SADC needs water sector plan that mainstream gender issues

01 Jun 2013 04:00
WINDHOEK, 01 JUN (NAMPA) - The Southern African Development Community (SADC) Region needs a water sector plan which mainstream gender issues and is responsive to the needs of its people.
This is one of the recommendations made at the just-ended meeting of SADC Ministers Responsible for Water on Thursday in Luanda, Angola.
According to a media statement issued by the SADC Secretariat on Friday, one of the highlights at the meeting was the adoption by the Zambezi Watercourse Commission (ZAMCOM) for the Government of Zimbabwe to host the permanent ZAMCOM Secretariat.
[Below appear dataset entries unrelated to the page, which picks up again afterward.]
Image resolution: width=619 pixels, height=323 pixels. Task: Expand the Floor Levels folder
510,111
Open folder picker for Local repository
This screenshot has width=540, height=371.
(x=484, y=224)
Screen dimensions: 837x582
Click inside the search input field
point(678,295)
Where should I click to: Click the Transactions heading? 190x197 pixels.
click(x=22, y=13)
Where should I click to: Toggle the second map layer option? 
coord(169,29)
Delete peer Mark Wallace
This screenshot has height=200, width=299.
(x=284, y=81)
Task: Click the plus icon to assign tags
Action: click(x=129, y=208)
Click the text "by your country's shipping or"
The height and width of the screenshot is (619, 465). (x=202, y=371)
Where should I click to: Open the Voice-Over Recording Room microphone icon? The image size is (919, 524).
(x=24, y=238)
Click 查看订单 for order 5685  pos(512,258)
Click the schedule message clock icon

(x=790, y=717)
On capacity-building and training programmes, the ministers noted that the SADC Secretariat was currently putting together a training programme to empower member states in implementing the Regional Strategic Action Plan on Integrated Water Resources Management and Development (RSAP III) and the Protocol on Shared Watercourses, and directed the Secretariat to expedite the development of a comprehensive training plan for consideration at its next meeting in June 2014.
On water infrastructure, the meeting noted progress made especially in setting up and commissioning of Integrated Water Resources Management (IWRM) pilot projects in a number of member states, which collectively share the Orange-Senqu, Limpopo, Buzi, Save and Ruvuma river basins.
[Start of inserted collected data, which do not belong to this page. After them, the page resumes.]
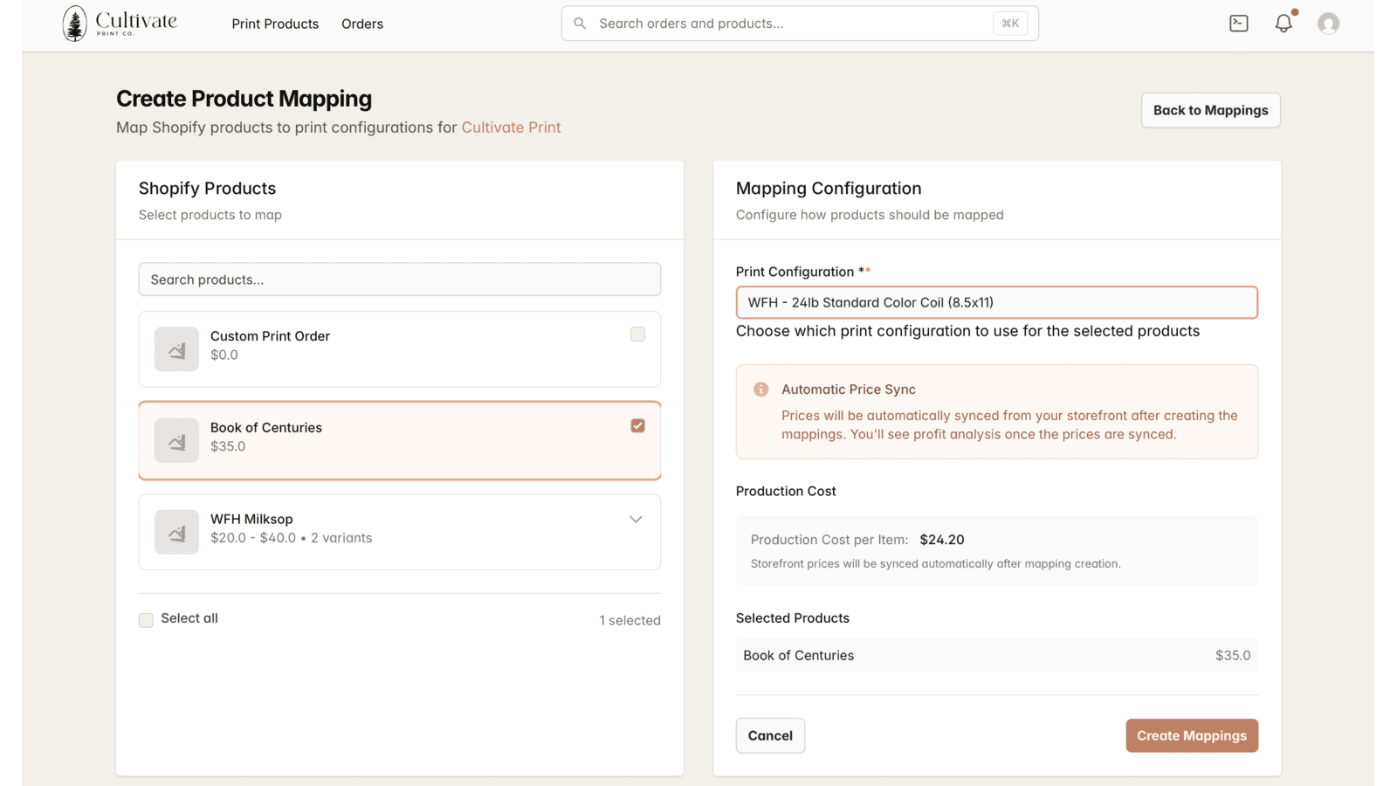The height and width of the screenshot is (786, 1397).
Task: Click the Create Mappings button
Action: point(1191,735)
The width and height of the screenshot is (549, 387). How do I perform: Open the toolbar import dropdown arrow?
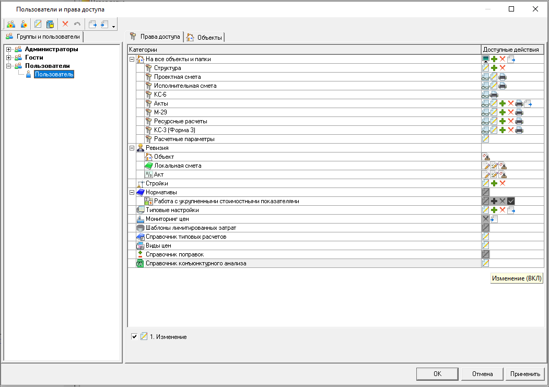(113, 25)
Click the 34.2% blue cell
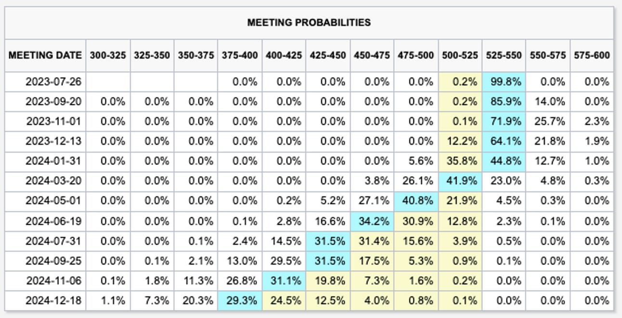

The ministers took note of the Regional Water and Sanitation Fund established by the SADC Secretariat to facilitate implementation of priority regional and cross-border water infrastructure projects included in the Regional Infrastructure Master Plan, and urged member states to utilise the funds accordingly.
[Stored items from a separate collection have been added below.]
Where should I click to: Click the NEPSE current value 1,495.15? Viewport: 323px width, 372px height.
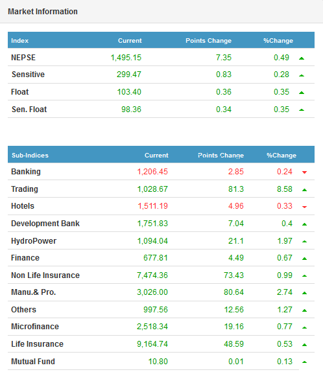tap(126, 58)
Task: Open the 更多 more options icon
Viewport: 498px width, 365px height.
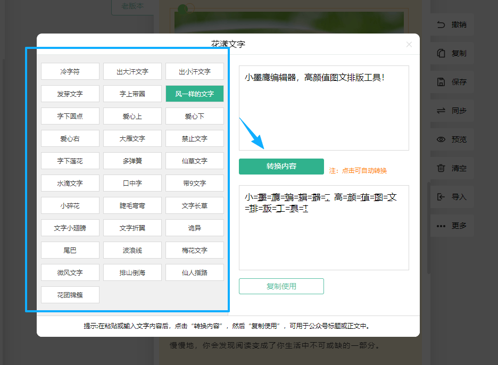Action: coord(441,226)
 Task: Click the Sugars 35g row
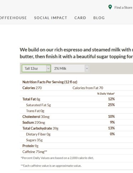click(x=77, y=140)
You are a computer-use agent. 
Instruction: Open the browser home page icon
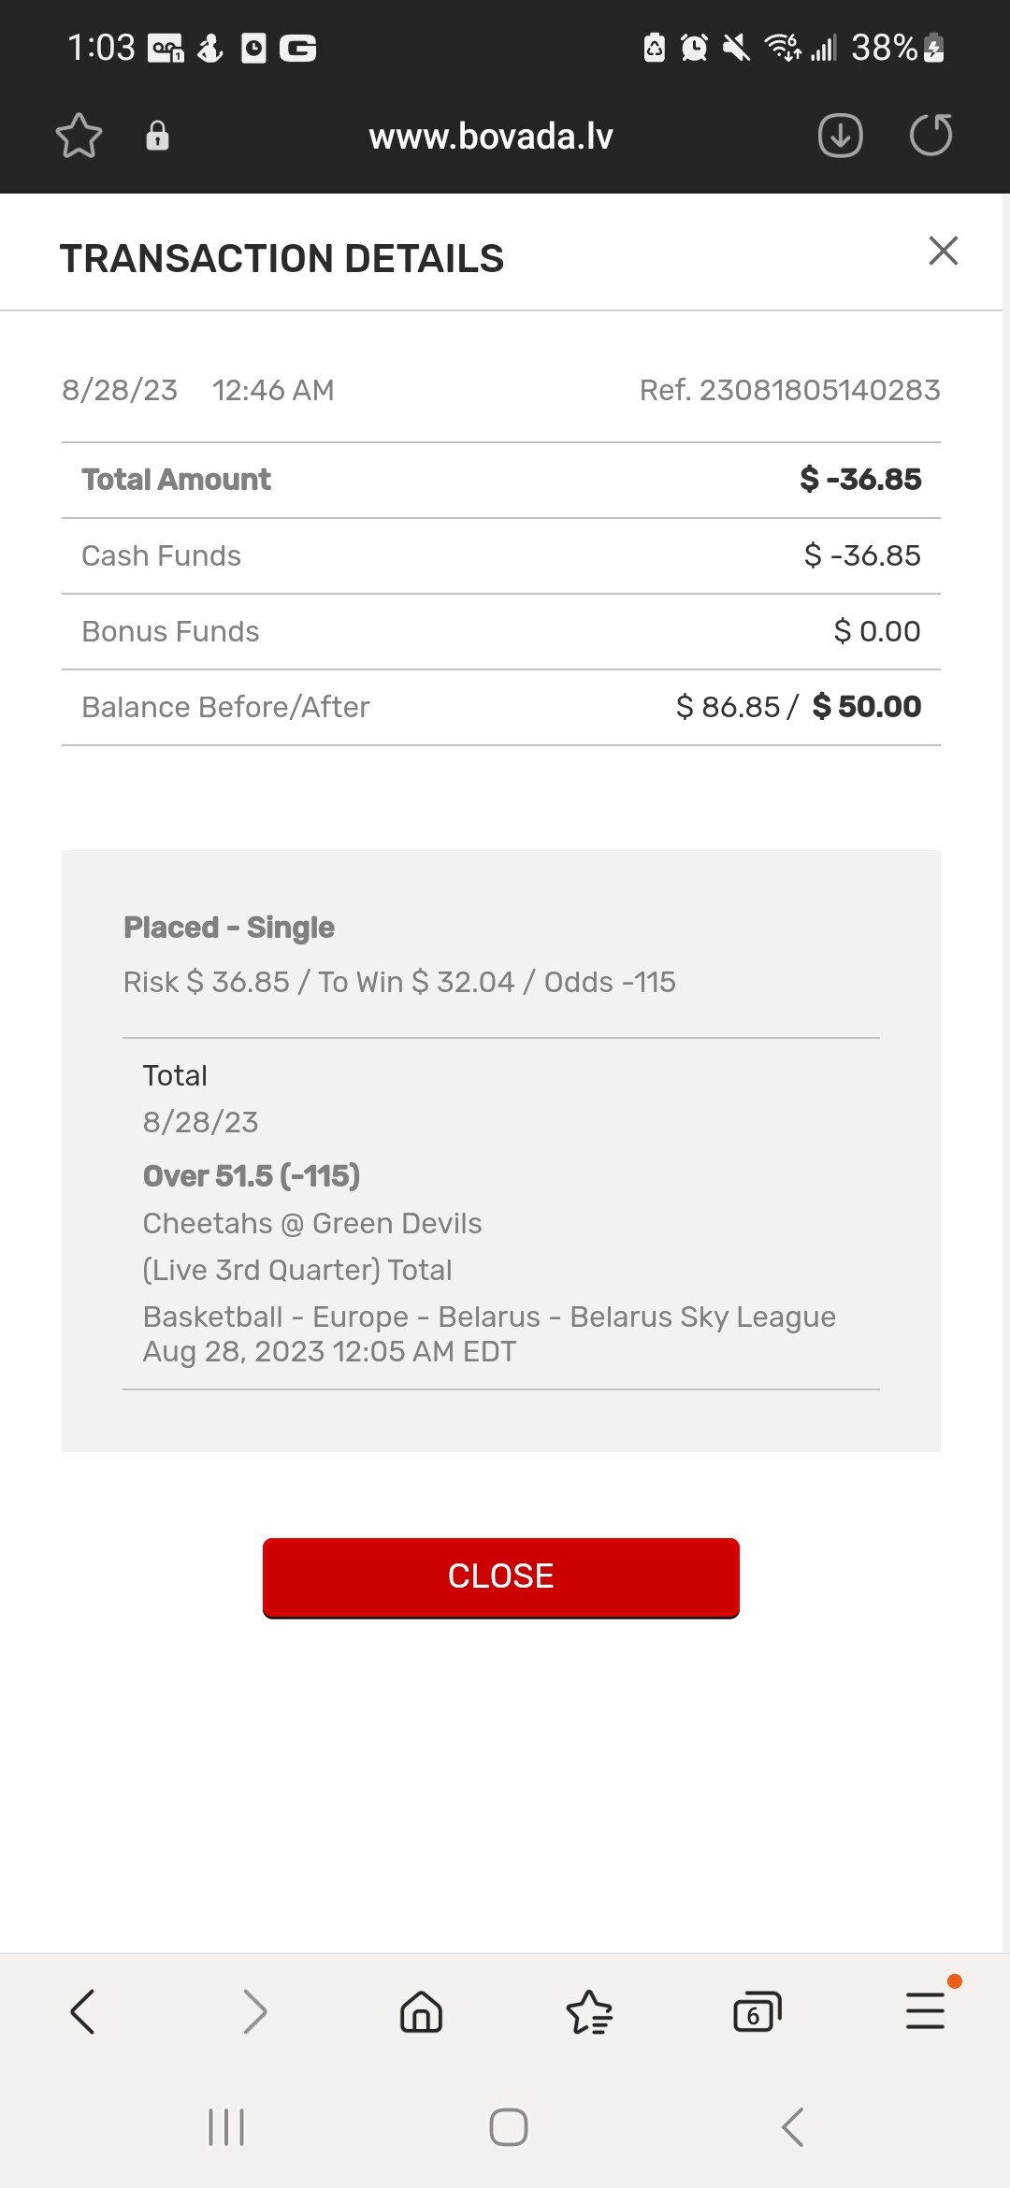pos(421,2011)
The ministers urged member states to facilitate the implementation of the various strategic water infrastructure projects in the Master Plan within their respective countries.
Meanwhile, the meeting announced that the 6th SADC Multi-Stakeholder Water Dialogue is scheduled to take place in October 2013 in Lusaka, Zambia.
The overall objective of the 6th SADC Multi-Stakeholder Water Dialogue is to create awareness and understanding of the ?Water, Energy and Food Nexus? and why it is important to focus on it.
Ministers and representatives from Angola, Lesotho, Namibia, South Africa, Swaziland, Tanzania, Zimbabwe, Botswana and Mozambique attended the event.
The ministers met to review progress on the implementation of the third phase of the Regional Strategic Action Plan on Integrated Water Resources Management and Development (RSAP III) 2011-2015, which is the framework for action to achieve the sustainable development of water resources in the region through the development of water infrastructure on the basis of sound water governance and water management.